In a table where the bitmap columns appear in the same physical order as
the rows, related column values will be adjacent on each data block.
The clustering_factor will be close to the value of the blocks column in *
dba_data_files*, and Oracle will be able to compress the bitmap index.

When a bitmap index sees repeating column values, the matching rows can
be omitted from the bitmap. As a bitmap is being created or updated,
Oracle looks to the previous index entry.
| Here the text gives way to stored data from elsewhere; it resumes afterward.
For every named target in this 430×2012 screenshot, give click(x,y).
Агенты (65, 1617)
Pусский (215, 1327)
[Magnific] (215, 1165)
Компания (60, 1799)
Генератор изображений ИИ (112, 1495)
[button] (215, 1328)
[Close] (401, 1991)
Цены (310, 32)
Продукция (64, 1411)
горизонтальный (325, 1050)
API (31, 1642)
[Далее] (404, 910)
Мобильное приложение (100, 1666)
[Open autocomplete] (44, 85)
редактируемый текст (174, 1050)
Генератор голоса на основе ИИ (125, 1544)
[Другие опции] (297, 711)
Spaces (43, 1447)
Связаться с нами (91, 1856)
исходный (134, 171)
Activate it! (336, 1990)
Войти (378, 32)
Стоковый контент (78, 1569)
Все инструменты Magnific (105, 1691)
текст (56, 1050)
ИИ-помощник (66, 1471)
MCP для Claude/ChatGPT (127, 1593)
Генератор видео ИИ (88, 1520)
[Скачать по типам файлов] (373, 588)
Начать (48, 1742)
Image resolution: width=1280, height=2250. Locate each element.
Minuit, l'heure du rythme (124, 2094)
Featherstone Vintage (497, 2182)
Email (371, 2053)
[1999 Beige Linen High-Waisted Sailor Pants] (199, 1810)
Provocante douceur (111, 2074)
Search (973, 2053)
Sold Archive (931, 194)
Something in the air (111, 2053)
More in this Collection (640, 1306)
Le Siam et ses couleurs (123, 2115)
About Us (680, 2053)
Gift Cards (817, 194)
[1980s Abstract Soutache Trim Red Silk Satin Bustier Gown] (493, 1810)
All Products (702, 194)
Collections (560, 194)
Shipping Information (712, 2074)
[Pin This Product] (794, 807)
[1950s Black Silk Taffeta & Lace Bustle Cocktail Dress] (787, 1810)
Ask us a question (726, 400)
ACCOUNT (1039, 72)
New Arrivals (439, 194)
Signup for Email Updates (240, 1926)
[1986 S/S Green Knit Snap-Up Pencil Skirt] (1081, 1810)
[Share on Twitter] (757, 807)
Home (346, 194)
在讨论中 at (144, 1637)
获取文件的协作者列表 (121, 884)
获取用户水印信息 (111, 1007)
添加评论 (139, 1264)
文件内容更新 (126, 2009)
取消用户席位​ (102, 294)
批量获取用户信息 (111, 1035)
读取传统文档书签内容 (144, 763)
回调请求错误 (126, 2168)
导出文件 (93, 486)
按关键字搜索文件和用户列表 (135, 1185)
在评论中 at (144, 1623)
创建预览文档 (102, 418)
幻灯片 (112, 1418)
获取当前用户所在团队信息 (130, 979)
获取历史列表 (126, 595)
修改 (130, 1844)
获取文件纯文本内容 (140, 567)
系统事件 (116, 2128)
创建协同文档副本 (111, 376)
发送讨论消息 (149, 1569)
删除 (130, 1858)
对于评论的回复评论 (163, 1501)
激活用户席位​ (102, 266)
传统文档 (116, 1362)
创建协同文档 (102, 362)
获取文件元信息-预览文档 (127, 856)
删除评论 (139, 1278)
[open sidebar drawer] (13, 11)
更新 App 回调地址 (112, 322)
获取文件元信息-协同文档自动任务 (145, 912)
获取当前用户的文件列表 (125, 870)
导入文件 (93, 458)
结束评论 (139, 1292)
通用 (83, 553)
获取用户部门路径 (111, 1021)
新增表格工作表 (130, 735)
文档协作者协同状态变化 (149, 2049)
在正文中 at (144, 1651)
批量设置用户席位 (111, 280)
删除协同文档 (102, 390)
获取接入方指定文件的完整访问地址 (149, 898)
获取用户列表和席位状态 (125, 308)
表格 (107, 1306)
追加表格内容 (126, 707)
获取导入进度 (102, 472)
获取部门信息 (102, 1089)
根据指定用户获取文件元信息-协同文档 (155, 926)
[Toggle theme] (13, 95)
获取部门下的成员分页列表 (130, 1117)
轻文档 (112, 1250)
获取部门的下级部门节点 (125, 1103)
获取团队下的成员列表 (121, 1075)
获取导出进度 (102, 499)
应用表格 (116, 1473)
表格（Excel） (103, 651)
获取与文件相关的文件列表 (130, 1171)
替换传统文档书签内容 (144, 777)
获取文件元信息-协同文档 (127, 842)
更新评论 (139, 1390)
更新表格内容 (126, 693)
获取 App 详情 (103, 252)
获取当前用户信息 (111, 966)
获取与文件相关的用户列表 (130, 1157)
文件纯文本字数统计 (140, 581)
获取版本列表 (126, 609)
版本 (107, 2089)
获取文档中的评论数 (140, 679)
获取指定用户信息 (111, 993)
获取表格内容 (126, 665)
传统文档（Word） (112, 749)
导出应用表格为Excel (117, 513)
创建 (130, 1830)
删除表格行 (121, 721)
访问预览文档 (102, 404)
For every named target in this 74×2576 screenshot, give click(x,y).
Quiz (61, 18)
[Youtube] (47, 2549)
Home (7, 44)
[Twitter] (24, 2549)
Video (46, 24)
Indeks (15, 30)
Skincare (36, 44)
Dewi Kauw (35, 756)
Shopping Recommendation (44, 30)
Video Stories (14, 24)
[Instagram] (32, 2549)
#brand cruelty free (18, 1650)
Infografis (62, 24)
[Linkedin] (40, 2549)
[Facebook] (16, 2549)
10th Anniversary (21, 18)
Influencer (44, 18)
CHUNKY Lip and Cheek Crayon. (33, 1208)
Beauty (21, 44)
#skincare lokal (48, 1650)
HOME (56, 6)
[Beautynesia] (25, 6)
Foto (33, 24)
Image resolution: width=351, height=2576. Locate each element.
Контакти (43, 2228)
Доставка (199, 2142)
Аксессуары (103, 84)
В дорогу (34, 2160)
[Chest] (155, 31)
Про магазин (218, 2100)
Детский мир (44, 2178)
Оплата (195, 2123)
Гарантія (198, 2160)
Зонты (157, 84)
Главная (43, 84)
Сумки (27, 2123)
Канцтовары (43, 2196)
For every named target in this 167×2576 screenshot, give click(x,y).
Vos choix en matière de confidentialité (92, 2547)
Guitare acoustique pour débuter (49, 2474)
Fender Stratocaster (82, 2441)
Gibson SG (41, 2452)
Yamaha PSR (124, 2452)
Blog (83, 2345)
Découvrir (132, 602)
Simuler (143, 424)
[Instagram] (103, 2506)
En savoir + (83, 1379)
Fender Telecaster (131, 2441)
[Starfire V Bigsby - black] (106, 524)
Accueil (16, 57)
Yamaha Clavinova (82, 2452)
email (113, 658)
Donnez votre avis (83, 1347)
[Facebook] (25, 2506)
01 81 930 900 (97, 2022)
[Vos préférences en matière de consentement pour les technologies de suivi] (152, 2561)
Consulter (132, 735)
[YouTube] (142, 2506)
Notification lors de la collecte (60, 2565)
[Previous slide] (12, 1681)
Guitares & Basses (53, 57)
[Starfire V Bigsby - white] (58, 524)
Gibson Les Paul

If it is the same, Oracle
replaces the bitmap entry with a “same as prior” flag, and continues until a
new key value is detected.

At an extreme case, consider a
million rows table where the column has 100,000 distinct values and
clustering_factor ~= blocks.

Because all adjacent columns values are
grouped together, the bitmap axis goes from 1,000,000 rows down to 100,000,
making for a highly compressed bitmap.

In the compressed example
below, all “East:” rows appear adjacent in rows 1-5, all “North” values
resides on rows 6-13, all “South values” are in rows 14-15, and all “West”
rows reside on rows 16-18:

Again, in most cases, there will not be a lot of adjacent index values,
so it quite rare to see extensive compression.